*Exercise objective:* Could you echo the data from the line with "The image size is (730, 662)." up to and including the line with "Action: point(194,636)", reproducing each line exactly?

─── Data lines ───

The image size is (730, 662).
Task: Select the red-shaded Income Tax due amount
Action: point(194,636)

───
─── Data lines ───

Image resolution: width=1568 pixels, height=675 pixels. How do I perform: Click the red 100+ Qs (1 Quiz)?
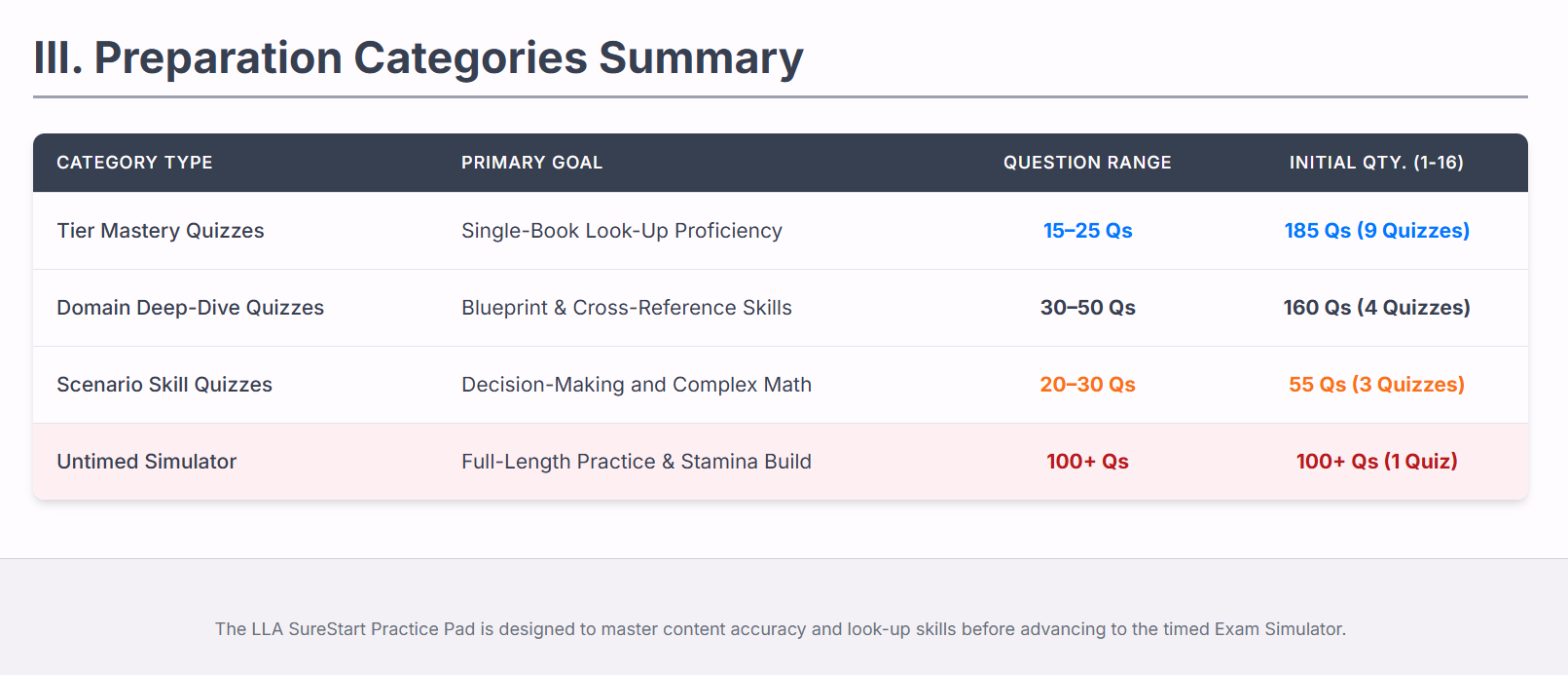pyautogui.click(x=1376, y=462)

───
─── Data lines ───

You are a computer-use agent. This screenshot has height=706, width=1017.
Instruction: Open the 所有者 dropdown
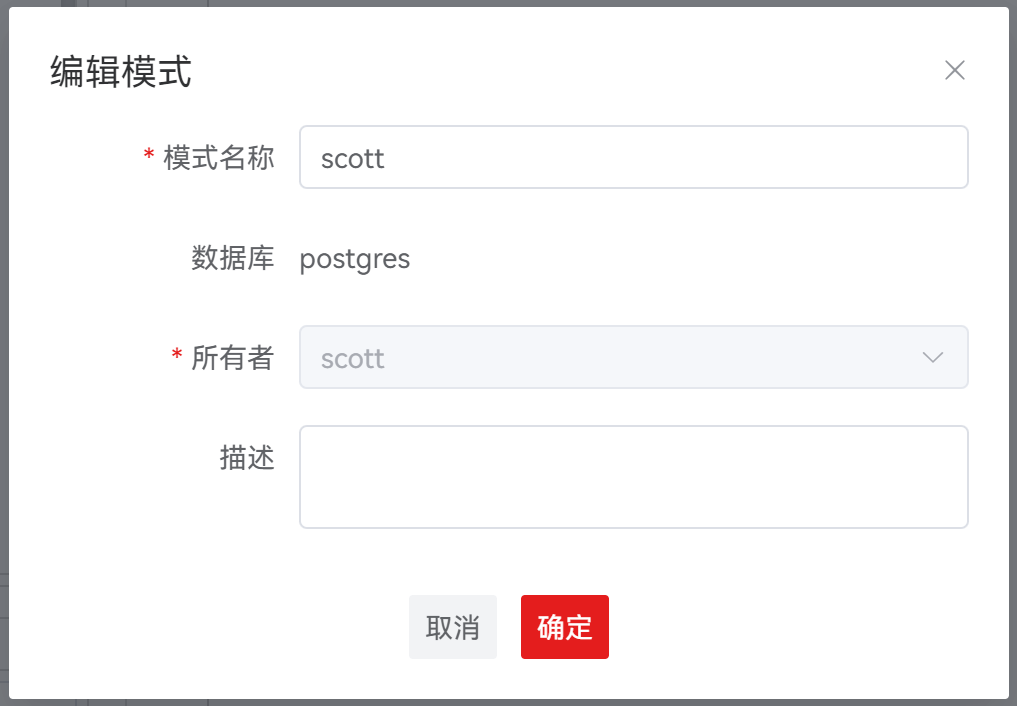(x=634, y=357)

───

*The completed task:*
The image size is (730, 662).
Task: Select the red-shaded Income Tax due amount
Action: point(194,636)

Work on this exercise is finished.